So what'd your DM come up with?
 

Sorry, I wasn't clear. It had not been sent to the patron. We had been getting ready to do that, mainly to put the return timing into the DM's hands. But it would be a minimum of several in-game weeks (that the party couldn't spend this session, we had made powerful enemies in the city we were, and had people hunting us for the artifact we had).

In that case, a simply but costly solution would be best IMO. You don't want anything time consuming at all for the player who is waiting around. Since it would be difficult to hide the statue from the general eye of the public, I would have inserted a mini-adventure:

The party encounter an acolyte for a priest who has received knowledge of their problem. The priest has a salve that will restore their friend from stone, but it has a cost. He will need the party to then accomplish some goal for him. Perhaps an escort or delivery mission? Maybe they have a friend in trouble and want the party to act because the priest cannot directly intervene, like a hostage rescue mission? A little story telling, and *poof*, character returned from stone and little bonus side-quest to play! I would keep the side quest limited to maybe that session or one more, and then get back into the on-going storyline.

We didn't have any spare characters, and the returning player was interested in playing their character (they could have rolled up a new one). They are a new player to D&D, and "sorry, you can't play your character even on this special session you can make after being bummed for two months not being able to play" would not have flown.

That's just in this case - that's a perfectly viable solution and I would have taken it up if I was the petrigfied character.

I understand that situation, too. I usually run an NPC with my groups, something simple, so if a new player shows up or if a current character is not present, I ask them to play the NPC until I can work in the new character or return the absent one.
 

If the returning player wasn't willing to roll up a new character to use for a session or whatever, then I wouldn't have scheduled a Sat game until you'd addressed the problem in play.

That was addressed in the original post - the group couldn't make our normal play date because of holiday commitments and we found out we could do a weekend. It was not scheduled specifically so that player could be there, it was scheduled so the group as a whole could play that week. That a player who had been excluded for a while due to change in job, whom we wanted to see and they had been jonesing to play allowed him to come back was a bonus.

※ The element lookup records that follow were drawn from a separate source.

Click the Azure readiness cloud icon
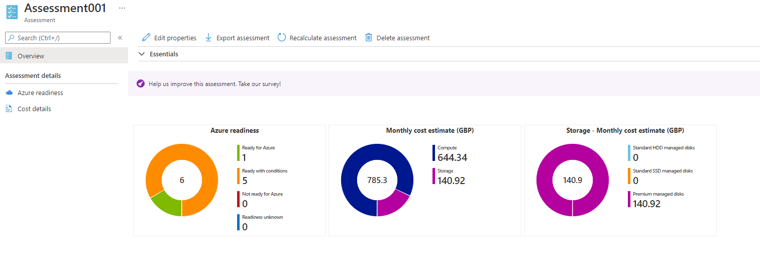The image size is (760, 258). coord(9,93)
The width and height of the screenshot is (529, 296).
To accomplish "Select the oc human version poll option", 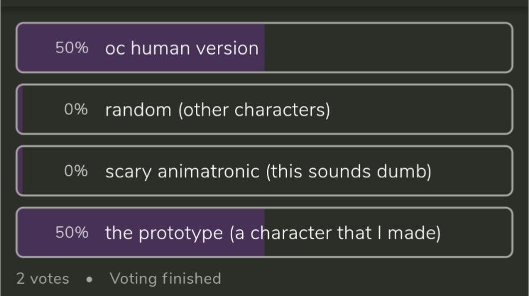I will [x=265, y=48].
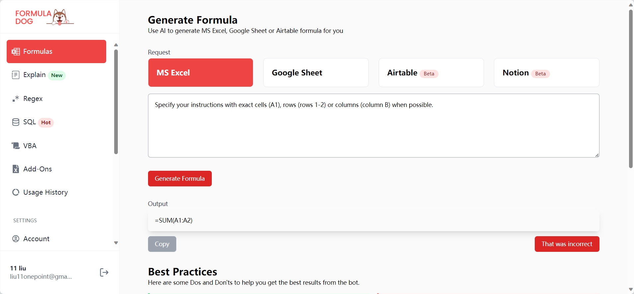Click the sidebar scroll down arrow
The image size is (634, 294).
click(116, 243)
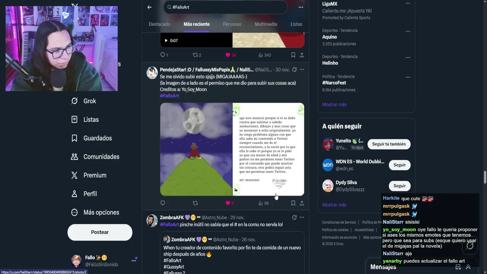Click the back arrow next to search
Screen dimensions: 487x274
[x=150, y=7]
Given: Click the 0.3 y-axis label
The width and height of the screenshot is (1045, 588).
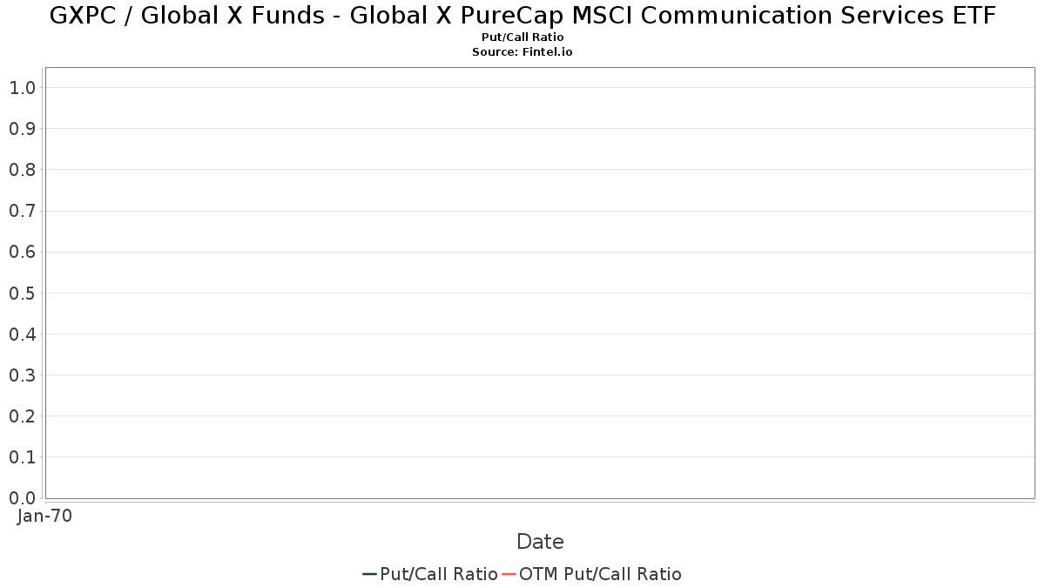Looking at the screenshot, I should pos(22,375).
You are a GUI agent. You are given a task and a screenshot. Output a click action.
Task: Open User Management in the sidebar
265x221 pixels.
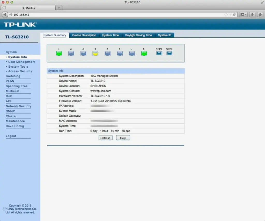pos(22,62)
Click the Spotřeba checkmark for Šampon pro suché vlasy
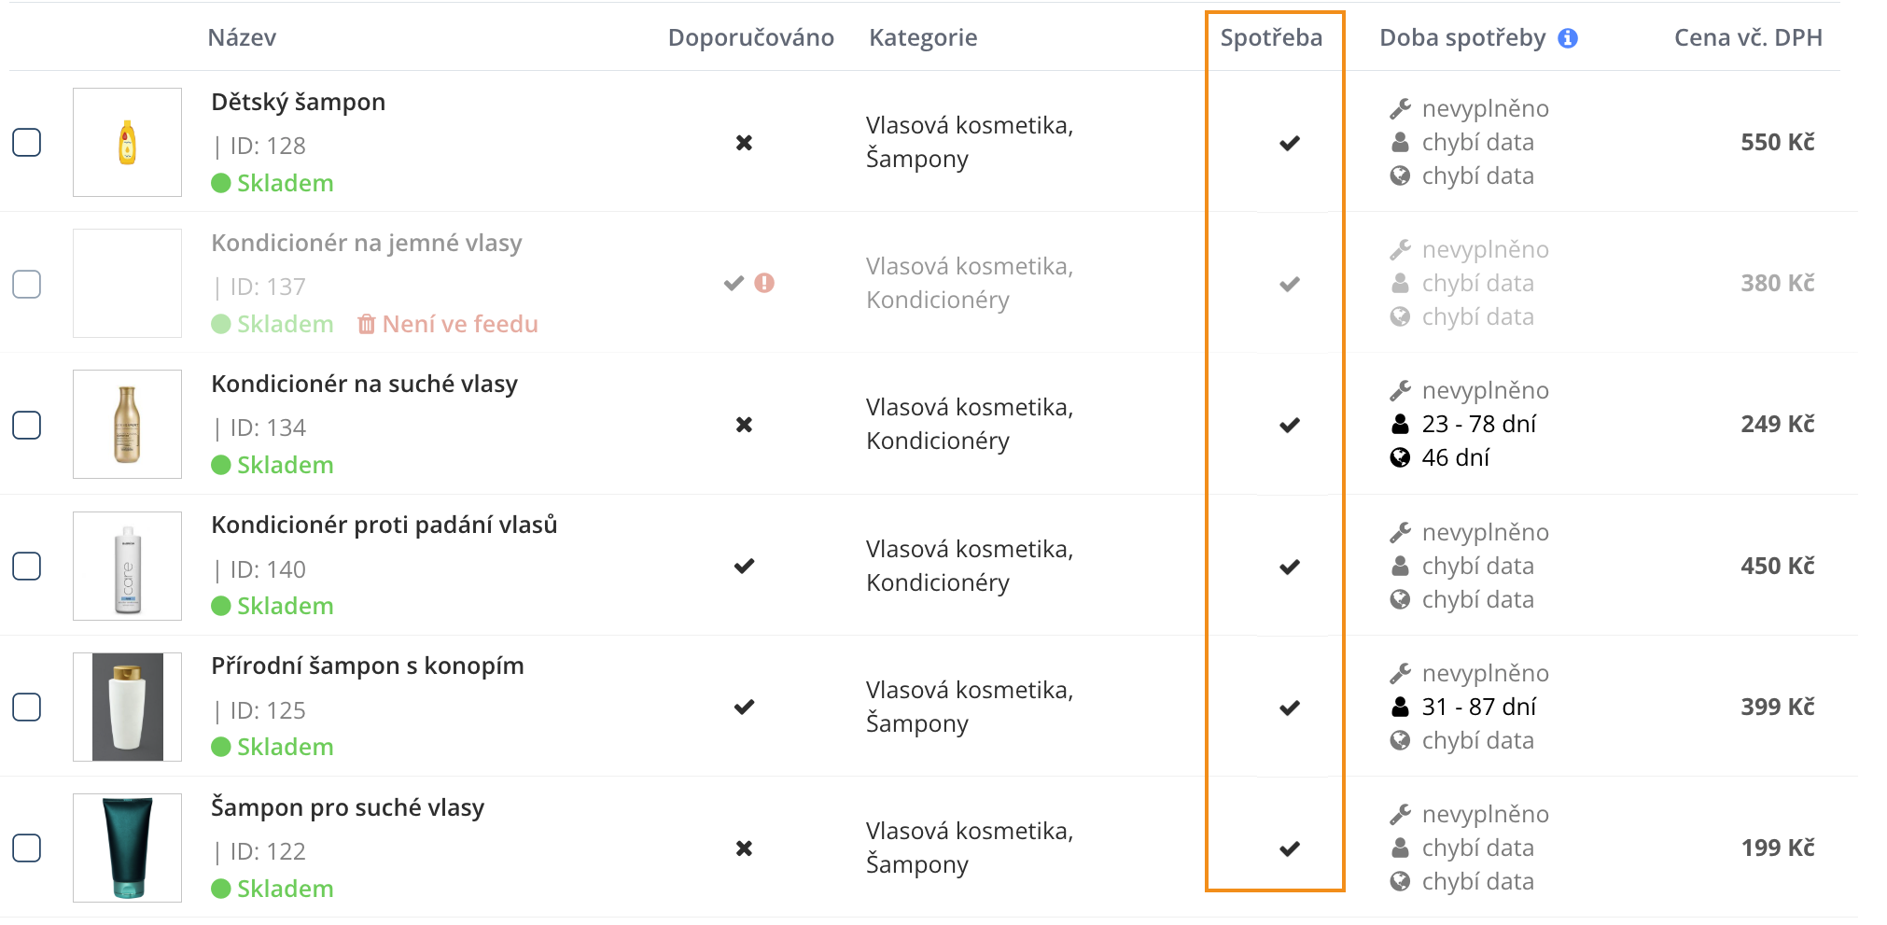1887x925 pixels. click(1290, 848)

And "Sorry, person new to D&D. You can make the game you've been wanting to, and we want you there, but you can't come because we haven't turned you back" just wouldn't fly for so many social reasons.

So what'd your DM come up with?

I was holding off because I wanted to see other's responses. If I posted what he did, much of the discussion would be about criticism or validation of that as opposed to what you would do.
 

I understand that situation, too. I usually run an NPC with my groups, something simple, so if a new player shows up or if a current character is not present, I ask them to play the NPC until I can work in the new character or return the absent one.

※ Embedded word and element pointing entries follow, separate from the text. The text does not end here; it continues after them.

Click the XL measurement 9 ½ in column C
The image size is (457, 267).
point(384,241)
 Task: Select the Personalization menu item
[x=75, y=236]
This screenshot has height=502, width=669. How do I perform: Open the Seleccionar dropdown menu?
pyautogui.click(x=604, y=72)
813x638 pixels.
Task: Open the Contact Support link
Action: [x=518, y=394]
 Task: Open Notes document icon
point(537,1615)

This was a new player to D&D. Hopping to an NPC for a session would be fine for me, but he wanted to play his character. That is the game experience for him. He's just really getting a personality gelling, worked on a sketch while he couldn't play.
 

It sounds like the group had good communication prior to the next game. I'd have proposed a suitable narrative solution in advance so that the players didn't have to work through it during the session itself, saving the player in question from having to spend however-many hours sitting it out.
 

Depends on what kind of story/adventure I was running. It it is a module like LMoP that is laid out and the PCs are on some kind of mission- I would handwave and allow the PC to join back in since having player sit around is not fun.

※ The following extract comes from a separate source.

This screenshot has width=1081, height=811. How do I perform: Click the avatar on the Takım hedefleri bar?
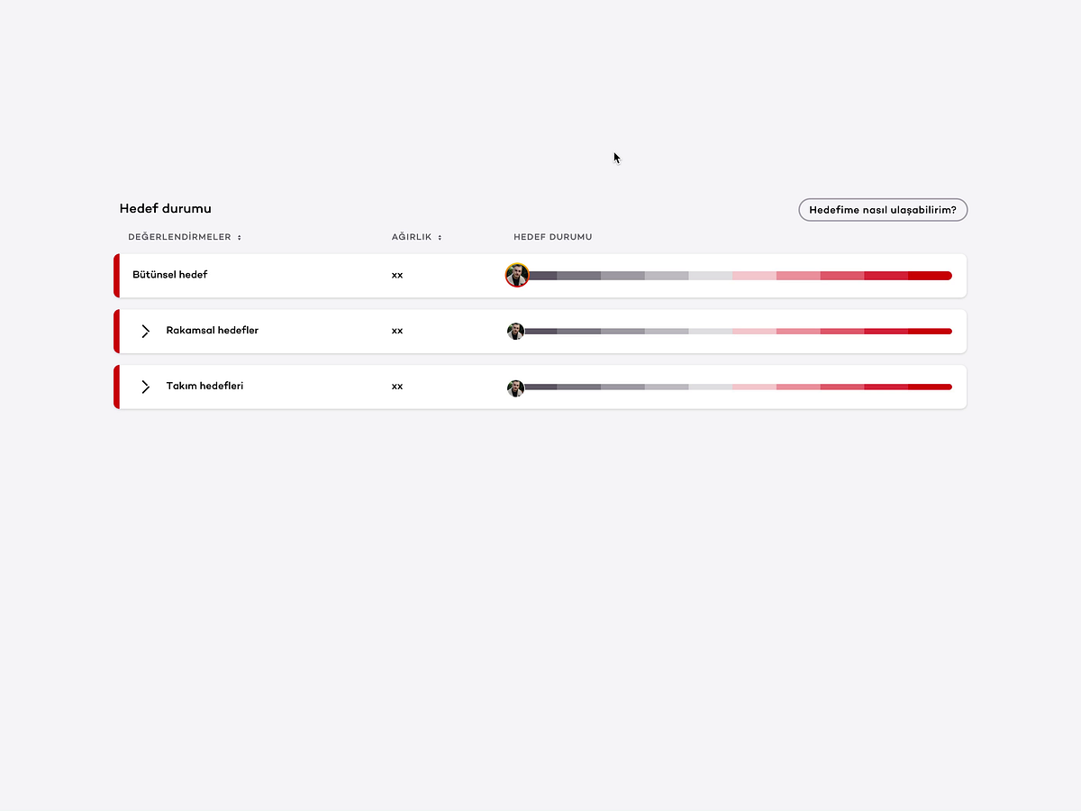click(x=515, y=387)
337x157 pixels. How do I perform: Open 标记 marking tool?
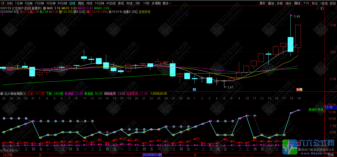(315, 3)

If the game was involving an open exploration of the world and not on a time sensitive mission, I would find a way to quickly bring them back in, like a fight with some cockatrices that could be used to revive him, or an encounter with a patron where another adventure could be taken from.

I once played in a 2e adventure at a convention where the first encounter I was petrified and just sat there the rest of the 4 hours since nobody found the hidden potion that would revive me. That taught me to always think about making things fun for everyone. I had another DM at a convention allow the mage to regain a couple spells before short rests were a thing. The mage used his 2 spells in the early part of the module and was not the dart thrower, which was not fun either, so I like what he did and what 4e/5e did with rests and spells.
 

I'd go with the mysterious benefactor. What the motivation for doing it can be left vague for now (or never fully explained) but could be any number of possibilities. Maybe there's a cost and eventually the benefactor will want payback. Maybe it was a capricious fey that just did it on a whim and has forgotten all about it. Maybe the petrification was temporary and nobody realized it.

From a story perspective, the PC simply finds themselves un-petrified and rejoins the group with no explanation. That would let me make up something later on depending on campaign direction and what I think the player (and group) will enjoy.

Depending on how you want to run things, you could even have the PC have blackout periods when the player can't attend a game so that they can level up their PC to be close to the rest of the group. Or they just turn back to stone now and then. Build up the mystery, drop hints now and then. Listen to what the group discusses as possibilities and see if any of them sound fun and steal that idea.

Having a mystery with no immediate explanation can often be the best kind of mystery.
 

Quick resolution, minor price. Like exhaustion or something so the character can rp the "recovery" for a short amount of time.

Keeps things in the fiction.
 

Give or sell to players a precious flask of oil that can return to flesh the character.
Can be an interesting hook for later in the story.